|
Last update: October 29, 2000
Secrets I learned... about the
Unix filesystem
DOS filesystem tree(s)
Small aside: I hesitated in referencing the operating
system largely associated with Microsoft as DOS.
The acronym means "disk operating
system" which is a generic term. MS-DOS, PC-DOS, Linux and Unix are all
disk operating systems. Anyway, moving right along...
A DOS filesystem tree consists of several trees. They have device
names such as A: and B: representing diskette drives
and C: D: and E: representing, well, things that aren't,
such as hard disk drives and CDROM drives.
Each one of those trees has a "root". Both DOS and Unix extend this
analogy, in some respects consistant with each other but not in others. We'll
see more varied use of the term "root" on the Unix side, but DOS uses it too.
In DOS, full file specifications begin with the root but,
since there are several roots, they must be distinguished from one another
by specifying the device name as well.
Each device may contain files and sub-directories which "branch" off it. The
sub-directories may themselves contain sub-sub-directories in hierarchical
fashion.
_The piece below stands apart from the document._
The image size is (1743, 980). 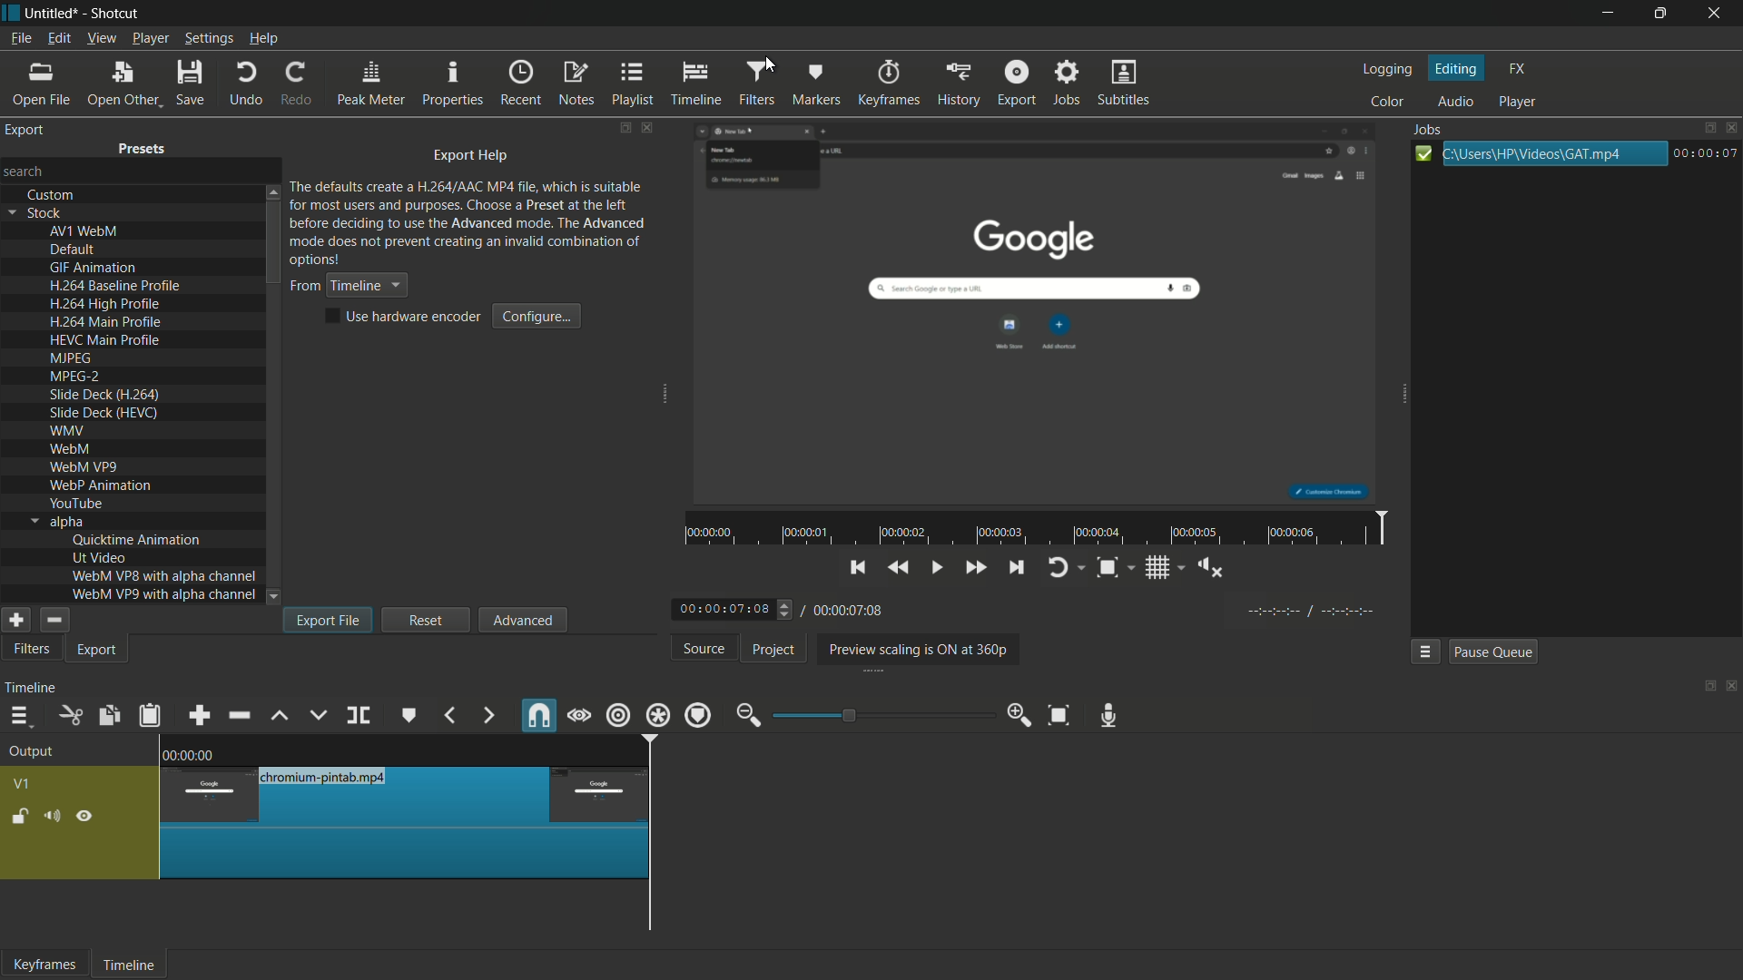 What do you see at coordinates (70, 717) in the screenshot?
I see `cut` at bounding box center [70, 717].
After the zero or more directories comes a filename and extension.
A full specification consists of the following parts
Device :
directory\
directory\...\
filename
Until "long filename support", directories and filenames were restricted to
no more than 8 characters with optional extensions of no more than 3
characters. Thus they could be up
to 12 characters in length. Hence, the "8-dot-3 rule".
There is a one-to-one relationship between the name of a file and the data
that it contains, ie: one file, one name.
Strictly speaking, that's not quite true. You see, for backward compatability
sake, DOS maintains 2 filenames for each file: one which is the long file
name and another that codes the long filename into something that still
follows the 8.3 rule. For this discussion, however, forget about that.
A directory is a table of filenames and physical disk address pointers.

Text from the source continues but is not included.